Over the past six months RICS’ monthly UK Residential Market Survey has demonstrated buyers’ and sellers’ changing mind-set from complete dejection to mild hope. With many seemingly believing that the market was on course to stabilise, down from its ‘Pandemic High.’ This analysis is based on RICS surveyors’ assessment of the market from their perspective on the ground.

However, this was all before the ONS released its latest inflation figures on the 11th of May showing core inflation had risen, leaving many reconsidering their timelines for moving bringing it either forward or retreating.

Recent economic bombshells have put the possibility of a recession back on the table and reset interest rates back to October 2022, when many wished Kwarteng had kept his ‘mini budget’ to himself. This has once again stretched buyers’ already fragile affordability, further exposed overleveraged buy-to-let landlords and made those facing remortgaging or on variable rates struggle to sleep at night. The result – a property market riddled with doubt.

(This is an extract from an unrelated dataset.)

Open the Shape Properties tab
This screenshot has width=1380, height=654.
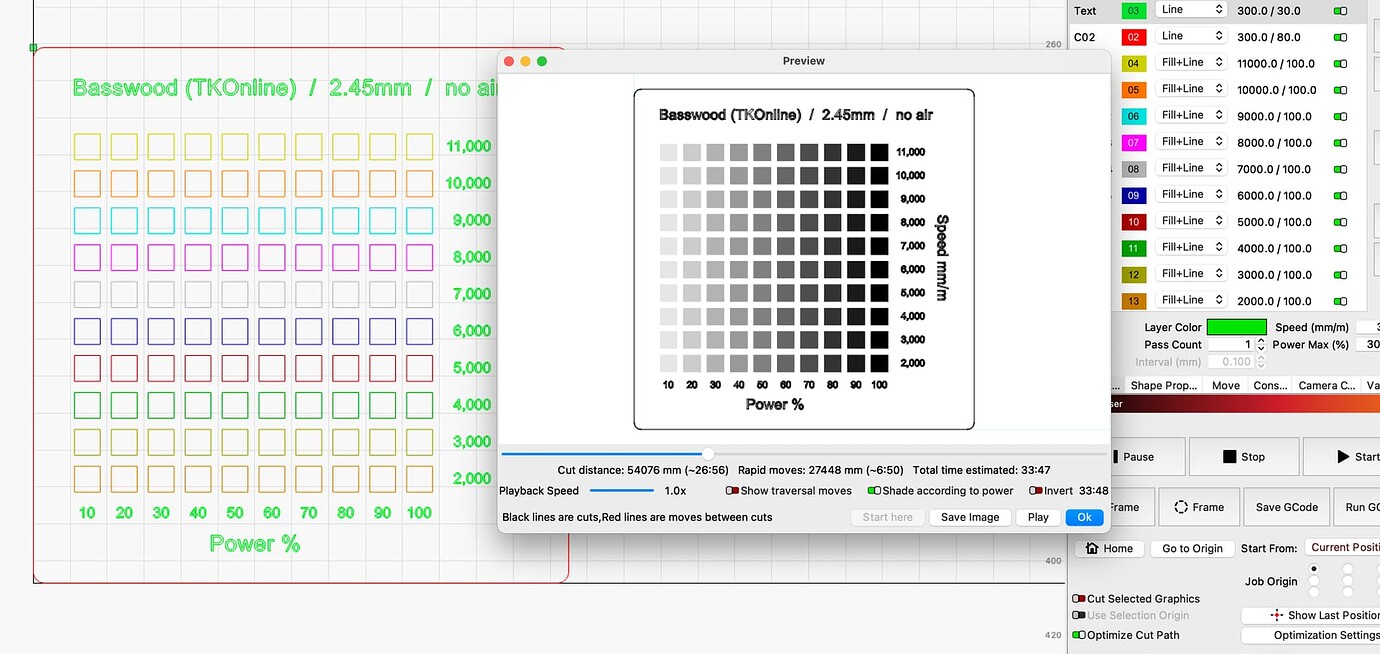[x=1166, y=385]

Tracking UK housing market over Q1 2023

At the start of the year everyone was suffering from the Truss hangover. First time buyers disappeared along with the help to buy scheme as they found their budgets slashed with interest rate hikes. It was only when news spread that we had dodged a recession, combined with Halifax and Nationwide HPIs reporting a break from the successive negative property price growth statistics in Feb/ March and April respectively, that sellers and buyers felt confident that the tide had shifted and now was as good a time as any to get moving.

This latest RICS survey data demonstrates this as new buyer enquiries increased from -34% in April to -18% in May. Though not life affirming, it’s the least negative figure of the past twelve months

The same can be said with agreed sales which had a net balance of -7%, a marketed improvement on March’s -29%.

New instructions broke a run of 13 successive negative monthly readings to mark the strongest reading since March 2021, rising by a net balance of +14% as sellers rationalised that discounts would be less as the economic mood improved along with the weather. (If we know anything about the UK weather it’s subject to change – it’s why we talk about it non-stop).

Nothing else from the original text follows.